研究課題
基盤研究(C)
本研究は南満洲鉄道(以下、満鉄)の本業である鉄道事業について、特に1932年の満洲国成立後を対象に研究を行った。貨物輸送では農産物と鉱産物、旅客輸送では華北からの漢人労働者輸送について解明した。その結果、農産物輸送において大豆に変わり得る品目の不在、鉱産物輸送における大連ー奉天間の輸送輻輳について新知見を加えることができた。さらに漢人労働者輸送においては日本人移民や旅行者を大きく上回る輸送量であったことを明らかにすることができた。さらに教育機関の分布から都市近郊輸送を解明し、さらに並行運河計画と大連-奉天間の輸送輻輳の関係を考察した。
歴史地理学
満鉄は非常に重厚な研究成果をもつ国策会社と信じられてきた。
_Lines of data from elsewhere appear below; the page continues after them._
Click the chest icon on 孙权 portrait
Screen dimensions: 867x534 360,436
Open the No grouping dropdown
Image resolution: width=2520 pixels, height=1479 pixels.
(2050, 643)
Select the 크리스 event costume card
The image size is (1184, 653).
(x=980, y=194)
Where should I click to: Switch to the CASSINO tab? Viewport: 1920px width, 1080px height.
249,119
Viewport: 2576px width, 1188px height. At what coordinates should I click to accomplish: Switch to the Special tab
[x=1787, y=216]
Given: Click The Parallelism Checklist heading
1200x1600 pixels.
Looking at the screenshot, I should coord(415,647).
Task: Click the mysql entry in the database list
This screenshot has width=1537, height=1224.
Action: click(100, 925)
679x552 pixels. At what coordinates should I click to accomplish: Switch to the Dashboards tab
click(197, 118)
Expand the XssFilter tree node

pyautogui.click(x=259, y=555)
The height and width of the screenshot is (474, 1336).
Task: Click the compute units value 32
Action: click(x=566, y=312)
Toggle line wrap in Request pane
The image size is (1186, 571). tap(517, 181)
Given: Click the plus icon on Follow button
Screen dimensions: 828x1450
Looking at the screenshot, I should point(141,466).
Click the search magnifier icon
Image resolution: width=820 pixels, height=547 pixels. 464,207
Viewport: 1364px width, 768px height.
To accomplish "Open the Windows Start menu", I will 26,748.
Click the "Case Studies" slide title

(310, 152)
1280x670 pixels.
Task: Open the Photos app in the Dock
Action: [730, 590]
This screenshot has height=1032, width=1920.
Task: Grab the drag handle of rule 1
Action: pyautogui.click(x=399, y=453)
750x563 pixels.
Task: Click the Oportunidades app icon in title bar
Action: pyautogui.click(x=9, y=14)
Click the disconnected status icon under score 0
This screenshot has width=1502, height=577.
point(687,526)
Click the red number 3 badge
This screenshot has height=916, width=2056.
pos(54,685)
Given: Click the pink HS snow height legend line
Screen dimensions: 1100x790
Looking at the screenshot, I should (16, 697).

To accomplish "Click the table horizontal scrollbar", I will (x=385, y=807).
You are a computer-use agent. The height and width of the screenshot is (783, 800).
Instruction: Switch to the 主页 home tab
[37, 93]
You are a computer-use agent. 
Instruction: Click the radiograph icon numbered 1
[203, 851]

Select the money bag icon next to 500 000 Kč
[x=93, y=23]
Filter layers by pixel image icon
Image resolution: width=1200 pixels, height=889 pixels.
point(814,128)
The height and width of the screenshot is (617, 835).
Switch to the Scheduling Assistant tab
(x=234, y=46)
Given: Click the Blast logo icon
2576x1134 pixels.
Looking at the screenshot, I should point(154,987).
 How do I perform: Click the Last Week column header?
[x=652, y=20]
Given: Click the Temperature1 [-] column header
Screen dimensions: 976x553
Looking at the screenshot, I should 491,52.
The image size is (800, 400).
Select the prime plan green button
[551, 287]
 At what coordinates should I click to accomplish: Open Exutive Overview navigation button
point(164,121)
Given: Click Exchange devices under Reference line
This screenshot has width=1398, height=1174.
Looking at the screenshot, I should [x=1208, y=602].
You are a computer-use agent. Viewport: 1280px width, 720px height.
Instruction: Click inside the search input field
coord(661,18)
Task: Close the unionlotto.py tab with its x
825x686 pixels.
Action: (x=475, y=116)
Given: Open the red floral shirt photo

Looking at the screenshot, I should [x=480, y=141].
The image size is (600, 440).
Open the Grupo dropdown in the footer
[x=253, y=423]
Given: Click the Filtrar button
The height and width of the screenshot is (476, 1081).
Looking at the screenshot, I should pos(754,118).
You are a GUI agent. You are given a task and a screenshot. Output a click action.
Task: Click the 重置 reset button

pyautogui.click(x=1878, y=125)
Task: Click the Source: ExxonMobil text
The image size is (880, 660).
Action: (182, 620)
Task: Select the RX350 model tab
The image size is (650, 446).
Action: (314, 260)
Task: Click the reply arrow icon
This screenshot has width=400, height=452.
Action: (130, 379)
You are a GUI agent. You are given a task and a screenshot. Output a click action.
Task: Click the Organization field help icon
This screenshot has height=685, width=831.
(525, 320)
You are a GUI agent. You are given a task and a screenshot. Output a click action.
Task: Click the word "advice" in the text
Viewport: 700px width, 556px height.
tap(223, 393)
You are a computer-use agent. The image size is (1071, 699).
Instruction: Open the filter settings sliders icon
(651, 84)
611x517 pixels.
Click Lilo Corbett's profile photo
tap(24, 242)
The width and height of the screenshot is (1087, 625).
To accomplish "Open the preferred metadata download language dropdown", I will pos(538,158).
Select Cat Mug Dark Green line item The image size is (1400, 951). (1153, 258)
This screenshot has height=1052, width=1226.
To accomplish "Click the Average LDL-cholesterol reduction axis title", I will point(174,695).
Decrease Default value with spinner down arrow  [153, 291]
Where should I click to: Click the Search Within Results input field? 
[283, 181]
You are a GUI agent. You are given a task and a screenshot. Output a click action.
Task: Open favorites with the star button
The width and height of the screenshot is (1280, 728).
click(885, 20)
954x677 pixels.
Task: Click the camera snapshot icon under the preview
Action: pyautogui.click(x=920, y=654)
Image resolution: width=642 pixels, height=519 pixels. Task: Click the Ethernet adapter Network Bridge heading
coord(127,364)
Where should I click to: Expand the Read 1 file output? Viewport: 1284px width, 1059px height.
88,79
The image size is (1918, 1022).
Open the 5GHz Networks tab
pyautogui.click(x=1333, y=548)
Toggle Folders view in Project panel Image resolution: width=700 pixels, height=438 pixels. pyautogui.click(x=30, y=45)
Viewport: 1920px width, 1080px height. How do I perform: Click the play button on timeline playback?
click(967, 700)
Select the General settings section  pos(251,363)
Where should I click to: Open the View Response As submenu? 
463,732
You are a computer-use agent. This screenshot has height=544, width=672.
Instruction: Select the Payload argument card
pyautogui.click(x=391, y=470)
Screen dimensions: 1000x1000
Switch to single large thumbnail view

しかし、実際には岡部牧夫の「満鉄は鉄道の運営を第一の事業としていたにもかかわらず,戦後はそれに関する本格的研究が極端に少ない」(岡部編『南満洲鉄道会社の研究』日本経済評論社,2008年, 400頁)のような指摘があり、特急「あじあ」神話が独歩してきた。本研究は、そうした偏った、あるいは誤った満鉄像の修正に寄与することが期待できる。